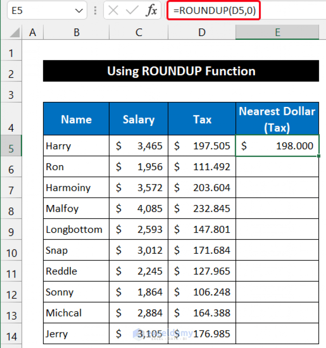
Task: Select column A header
Action: click(33, 32)
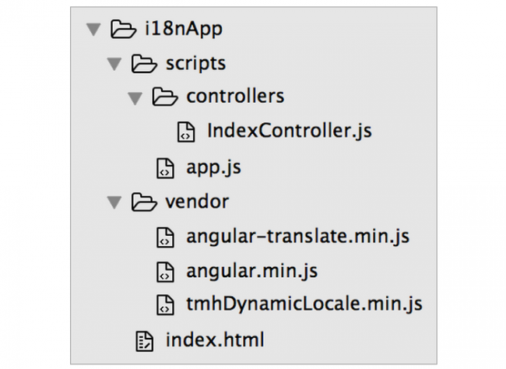Collapse the controllers folder disclosure triangle
Screen dimensions: 506x369
click(135, 98)
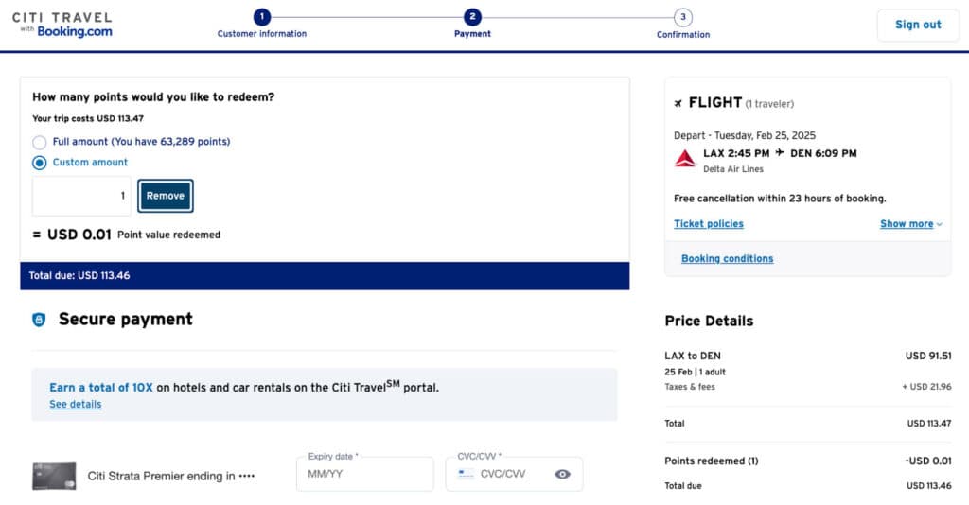Click the Citi Strata Premier card image
Screen dimensions: 969x505
(x=54, y=476)
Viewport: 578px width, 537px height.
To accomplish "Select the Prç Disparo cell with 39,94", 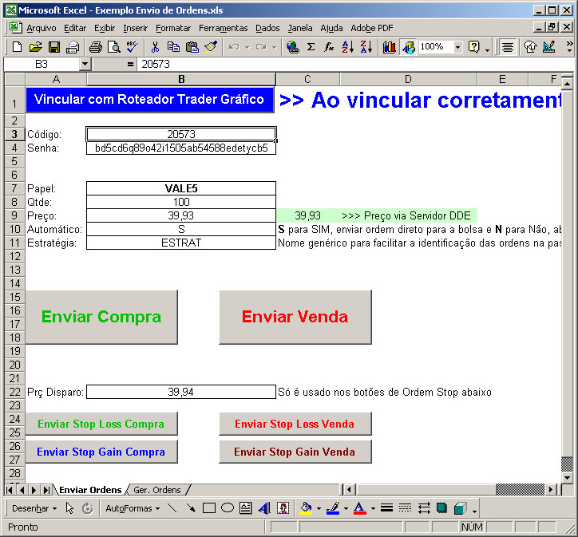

───

◆ **Given exercise**: Format the material from the line containing "Viewport: 578px width, 537px height." through its end as a JSON list of strings, one string per line with blank lines skipped, and leave the pictures out.

◆ **Solution below**:
[
  "Viewport: 578px width, 537px height.",
  "To accomplish \"Select the Prç Disparo cell with 39,94\", "
]